# INPUT RECORDS
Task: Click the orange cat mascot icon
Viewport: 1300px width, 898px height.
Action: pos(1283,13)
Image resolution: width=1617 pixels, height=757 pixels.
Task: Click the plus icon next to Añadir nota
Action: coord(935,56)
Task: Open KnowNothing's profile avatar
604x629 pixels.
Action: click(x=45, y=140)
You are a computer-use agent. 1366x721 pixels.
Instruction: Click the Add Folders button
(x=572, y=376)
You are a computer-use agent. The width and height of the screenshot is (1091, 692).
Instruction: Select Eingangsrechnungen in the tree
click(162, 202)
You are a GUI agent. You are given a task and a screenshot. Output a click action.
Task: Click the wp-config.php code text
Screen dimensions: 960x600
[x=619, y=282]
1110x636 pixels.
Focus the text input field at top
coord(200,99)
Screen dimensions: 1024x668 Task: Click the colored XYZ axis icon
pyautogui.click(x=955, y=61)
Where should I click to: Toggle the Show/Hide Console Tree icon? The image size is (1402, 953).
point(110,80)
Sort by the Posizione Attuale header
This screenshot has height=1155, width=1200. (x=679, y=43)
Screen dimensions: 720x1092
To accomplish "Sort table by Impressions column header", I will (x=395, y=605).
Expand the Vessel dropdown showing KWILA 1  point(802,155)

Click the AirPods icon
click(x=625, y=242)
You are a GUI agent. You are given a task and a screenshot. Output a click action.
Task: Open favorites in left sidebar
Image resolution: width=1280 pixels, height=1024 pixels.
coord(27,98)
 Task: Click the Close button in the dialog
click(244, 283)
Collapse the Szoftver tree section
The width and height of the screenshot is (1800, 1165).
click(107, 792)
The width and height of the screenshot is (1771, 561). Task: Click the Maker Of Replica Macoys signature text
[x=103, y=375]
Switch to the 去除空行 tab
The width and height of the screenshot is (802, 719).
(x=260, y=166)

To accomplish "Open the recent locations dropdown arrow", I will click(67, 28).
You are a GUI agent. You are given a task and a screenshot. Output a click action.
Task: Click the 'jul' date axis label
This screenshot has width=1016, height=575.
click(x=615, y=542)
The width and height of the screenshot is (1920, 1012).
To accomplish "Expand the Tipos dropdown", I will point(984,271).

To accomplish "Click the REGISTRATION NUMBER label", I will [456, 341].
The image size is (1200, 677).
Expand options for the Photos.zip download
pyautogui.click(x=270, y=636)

# WHAT IS NEEDED
Say how many lines of the records contain the word "will", and give no other output.

# ANSWER SPACE
4